Suharto — 32 years of the New Order, undone by financial collapse

At nine o’clock on the morning of 21 May 1998, in a brief televised statement at the presidential palace in Jakarta, General Suharto announced that he was resigning the presidency of Indonesia. He had held it for thirty-two years, the second-longest rule in modern Asia, over the world’s fourth-most-populous nation. He left not to a coup or an invasion but to the collapse of his own economic legitimacy: a currency crisis that had wiped out the prosperity his “New Order” was built to deliver, mass student protests that ended with troops firing on demonstrators, days of deadly rioting in the capital, and the final desertion of the cabinet ministers and generals on whom his power rested.

Suharto, born in 1921 near Yogyakarta, was a career army officer who came to power in the bloodiest circumstances. After a murky coup attempt on the night of 30 September 1965, in which six senior generals were killed, he seized military control, blamed the Communist Party, and oversaw — together with the army and allied civilian groups — a campaign of mass killing in 1965–66 that took an estimated half a million to more than a million lives, with hundreds of thousands more imprisoned for years without trial. Out of that violence he displaced President Sukarno and, by 1967–68, made himself president. The killings were the foundation of the order he would call “New.”

For three decades that order delivered real and rapid development. Foreign investment, oil revenue, and technocratic management produced growth of around seven percent a year for much of his rule, and poverty fell sharply. The cost was authoritarian: opposition was tightly controlled, the press constrained, the dominant Golkar machine engineered repeated landslides, and the military was woven through politics. Abroad, Suharto’s army invaded East Timor in 1975 and occupied it for twenty-four years, a campaign whose famine, fighting, and repression killed an estimated 100,000 or more Timorese.

The New Order’s bargain — prosperity in exchange for political quiescence — broke when the prosperity did. The Asian financial crisis of 1997 sent the rupiah into freefall, banks and companies failed, and the corruption that had enriched Suharto’s family and cronies for decades suddenly looked intolerable. Re-elected to a seventh term in March 1998, he faced a wave of protest that the army’s killing of four students in May converted into a national crisis. As Jakarta burned and his own ministers refused to serve, the man who had ruled through fear for thirty-two years found he could no longer command it, and stepped down.

Zine El Abidine Ben Ali — 23 years of police rule, ended by a single act of despair

On the evening of 14 January 2011, Zine El Abidine Ben Ali, who had ruled Tunisia for twenty-three years, boarded a plane and fled the country he had governed as a personal police state. After weeks of nationwide protest that his security forces had answered with live ammunition, the army would no longer guarantee his survival, and the man whose face had stared down from billboards across Tunisia abandoned his presidential palace and flew, by way of Malta, into exile in Saudi Arabia. He never returned. His flight was the first fall of the Arab Spring — the moment that proved an entrenched Arab autocrat could be driven from power by his own people — and it set off uprisings from Cairo to Damascus.

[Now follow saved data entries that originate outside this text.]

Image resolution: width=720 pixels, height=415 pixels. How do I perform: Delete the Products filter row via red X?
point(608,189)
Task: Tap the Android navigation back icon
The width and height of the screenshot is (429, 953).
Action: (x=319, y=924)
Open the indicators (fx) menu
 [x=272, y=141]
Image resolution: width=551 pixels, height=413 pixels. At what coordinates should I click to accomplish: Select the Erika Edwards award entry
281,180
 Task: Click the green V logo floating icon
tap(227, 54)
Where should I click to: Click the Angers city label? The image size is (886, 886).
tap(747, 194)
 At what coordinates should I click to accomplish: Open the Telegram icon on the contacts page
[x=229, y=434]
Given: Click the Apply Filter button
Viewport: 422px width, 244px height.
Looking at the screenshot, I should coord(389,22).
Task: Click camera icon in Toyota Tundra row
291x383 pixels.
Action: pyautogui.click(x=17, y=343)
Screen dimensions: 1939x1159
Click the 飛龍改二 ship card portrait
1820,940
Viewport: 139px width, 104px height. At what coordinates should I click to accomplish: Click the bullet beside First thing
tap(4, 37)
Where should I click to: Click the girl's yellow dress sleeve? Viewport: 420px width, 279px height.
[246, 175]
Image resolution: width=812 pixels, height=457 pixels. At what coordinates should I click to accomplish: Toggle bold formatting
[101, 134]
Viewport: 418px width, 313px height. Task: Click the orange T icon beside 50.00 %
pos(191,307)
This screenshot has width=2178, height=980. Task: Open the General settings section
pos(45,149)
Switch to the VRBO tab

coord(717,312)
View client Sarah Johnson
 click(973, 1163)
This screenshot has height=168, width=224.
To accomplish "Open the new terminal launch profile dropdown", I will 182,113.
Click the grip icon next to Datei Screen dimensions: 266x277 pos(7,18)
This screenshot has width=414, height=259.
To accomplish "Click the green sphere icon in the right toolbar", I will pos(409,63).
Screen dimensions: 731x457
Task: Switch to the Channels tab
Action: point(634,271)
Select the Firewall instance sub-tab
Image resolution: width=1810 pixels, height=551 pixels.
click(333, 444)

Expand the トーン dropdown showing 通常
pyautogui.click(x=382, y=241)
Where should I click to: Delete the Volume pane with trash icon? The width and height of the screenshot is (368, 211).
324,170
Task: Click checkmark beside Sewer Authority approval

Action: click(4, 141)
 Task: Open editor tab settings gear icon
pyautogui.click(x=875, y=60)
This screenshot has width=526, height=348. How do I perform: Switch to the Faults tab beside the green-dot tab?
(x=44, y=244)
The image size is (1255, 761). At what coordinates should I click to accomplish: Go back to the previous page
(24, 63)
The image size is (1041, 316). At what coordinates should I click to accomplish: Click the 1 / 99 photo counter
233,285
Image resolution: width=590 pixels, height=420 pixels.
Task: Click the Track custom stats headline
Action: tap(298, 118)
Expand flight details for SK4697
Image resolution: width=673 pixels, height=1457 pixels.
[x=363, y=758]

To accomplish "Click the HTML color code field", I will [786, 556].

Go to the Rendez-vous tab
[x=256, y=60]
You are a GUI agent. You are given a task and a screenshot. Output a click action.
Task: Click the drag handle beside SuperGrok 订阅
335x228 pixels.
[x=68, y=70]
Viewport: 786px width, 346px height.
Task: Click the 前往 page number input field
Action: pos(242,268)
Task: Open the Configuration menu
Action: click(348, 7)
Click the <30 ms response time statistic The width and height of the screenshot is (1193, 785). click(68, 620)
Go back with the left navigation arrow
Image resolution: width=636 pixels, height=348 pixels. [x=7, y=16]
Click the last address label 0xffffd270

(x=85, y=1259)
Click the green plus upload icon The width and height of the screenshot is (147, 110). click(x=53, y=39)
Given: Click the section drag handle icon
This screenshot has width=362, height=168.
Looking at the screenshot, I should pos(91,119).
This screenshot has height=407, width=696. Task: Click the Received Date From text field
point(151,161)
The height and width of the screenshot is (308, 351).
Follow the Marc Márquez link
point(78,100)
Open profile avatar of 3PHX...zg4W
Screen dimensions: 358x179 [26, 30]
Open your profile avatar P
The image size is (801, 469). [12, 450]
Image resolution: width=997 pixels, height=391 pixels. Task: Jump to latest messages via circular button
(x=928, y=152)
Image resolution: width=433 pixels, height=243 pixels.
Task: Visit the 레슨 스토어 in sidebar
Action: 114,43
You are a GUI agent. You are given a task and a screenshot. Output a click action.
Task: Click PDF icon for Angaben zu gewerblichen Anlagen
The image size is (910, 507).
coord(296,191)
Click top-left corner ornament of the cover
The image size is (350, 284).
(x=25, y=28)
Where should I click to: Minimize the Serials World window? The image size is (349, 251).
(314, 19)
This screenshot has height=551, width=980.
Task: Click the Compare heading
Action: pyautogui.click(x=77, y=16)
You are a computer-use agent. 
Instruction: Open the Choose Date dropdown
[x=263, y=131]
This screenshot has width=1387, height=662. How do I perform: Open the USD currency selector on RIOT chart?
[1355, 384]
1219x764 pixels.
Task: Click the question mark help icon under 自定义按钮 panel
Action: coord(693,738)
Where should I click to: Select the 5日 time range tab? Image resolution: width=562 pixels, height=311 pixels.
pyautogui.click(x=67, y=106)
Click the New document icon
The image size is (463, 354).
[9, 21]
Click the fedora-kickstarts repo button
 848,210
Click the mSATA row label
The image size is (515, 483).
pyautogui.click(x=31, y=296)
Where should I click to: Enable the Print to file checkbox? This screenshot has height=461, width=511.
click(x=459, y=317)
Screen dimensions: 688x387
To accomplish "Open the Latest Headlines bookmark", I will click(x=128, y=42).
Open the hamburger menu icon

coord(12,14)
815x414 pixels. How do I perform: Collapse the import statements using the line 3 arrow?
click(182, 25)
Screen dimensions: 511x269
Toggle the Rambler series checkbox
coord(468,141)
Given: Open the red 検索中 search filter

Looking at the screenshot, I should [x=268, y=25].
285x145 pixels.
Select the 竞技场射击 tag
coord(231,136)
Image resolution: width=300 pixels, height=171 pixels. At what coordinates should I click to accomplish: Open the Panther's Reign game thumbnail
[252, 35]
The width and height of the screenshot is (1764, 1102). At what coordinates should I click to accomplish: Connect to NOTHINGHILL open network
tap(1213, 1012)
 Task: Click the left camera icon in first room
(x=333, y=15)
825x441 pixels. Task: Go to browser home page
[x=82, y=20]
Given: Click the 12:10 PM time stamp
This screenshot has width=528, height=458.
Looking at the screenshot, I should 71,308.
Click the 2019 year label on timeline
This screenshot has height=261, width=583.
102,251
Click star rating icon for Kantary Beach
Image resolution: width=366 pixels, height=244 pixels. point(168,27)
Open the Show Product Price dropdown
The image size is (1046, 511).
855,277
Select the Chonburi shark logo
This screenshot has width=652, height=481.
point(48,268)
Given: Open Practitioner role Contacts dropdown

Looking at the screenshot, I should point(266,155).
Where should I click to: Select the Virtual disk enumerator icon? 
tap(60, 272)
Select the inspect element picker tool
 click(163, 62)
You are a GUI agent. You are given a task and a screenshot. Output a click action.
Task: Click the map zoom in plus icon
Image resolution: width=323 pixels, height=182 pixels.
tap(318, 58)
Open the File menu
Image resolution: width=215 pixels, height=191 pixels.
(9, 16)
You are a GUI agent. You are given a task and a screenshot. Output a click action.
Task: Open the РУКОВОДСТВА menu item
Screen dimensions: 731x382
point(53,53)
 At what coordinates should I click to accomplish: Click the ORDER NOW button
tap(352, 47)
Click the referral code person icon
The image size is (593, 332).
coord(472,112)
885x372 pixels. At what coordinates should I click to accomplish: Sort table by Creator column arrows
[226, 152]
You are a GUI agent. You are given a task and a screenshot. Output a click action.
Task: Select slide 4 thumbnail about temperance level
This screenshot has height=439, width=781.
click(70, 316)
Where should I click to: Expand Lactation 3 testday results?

The spark had come from a town few outside Tunisia had heard of. On 17 December 2010 in Sidi Bouzid, a 26-year-old street vendor named Mohamed Bouazizi, humiliated by a municipal official who confiscated his cart and produce, set himself on fire outside the local governor’s office. His act of desperation crystallized the grievances of a generation: unemployment, poverty, the petty tyranny of corrupt officials, and the suffocating repression of a regime that brooked no dissent. Bouazizi died of his burns on 4 January 2011. By then the protests his death ignited had spread across the country, and the regime’s bullets only swelled the crowds.

Ben Ali had seized power in a bloodless “medical coup” on 7 November 1987, deposing the aging founding president Habib Bourguiba on grounds of incapacity. He promised democratic opening and delivered the opposite: a one-party state under his Constitutional Democratic Rally, elections he won with margins as high as 99 percent, a pervasive security apparatus, censored media, and a ruling family — above all his wife Leïla and her Trabelsi relatives — whose greed became a national grievance in itself. For a time the regime was praised abroad as a model of stability and economic growth, but the growth masked deep inequality, regional neglect, and youth unemployment, and the stability rested on fear.

The fear broke in a month. As protests engulfed Tunisia, the army commander, General Rachid Ammar, reportedly refused to order his troops to fire on the demonstrators, and without the army’s loyalty the regime had nothing left to hold it up. Some 338 people were killed in the uprising. Ben Ali fled, was convicted in absentia of corruption and of complicity in the killing of protesters, and died in Saudi exile on 19 September 2019. The Tunisia he left became, for a time, the one genuine democratic success to emerge from the Arab Spring.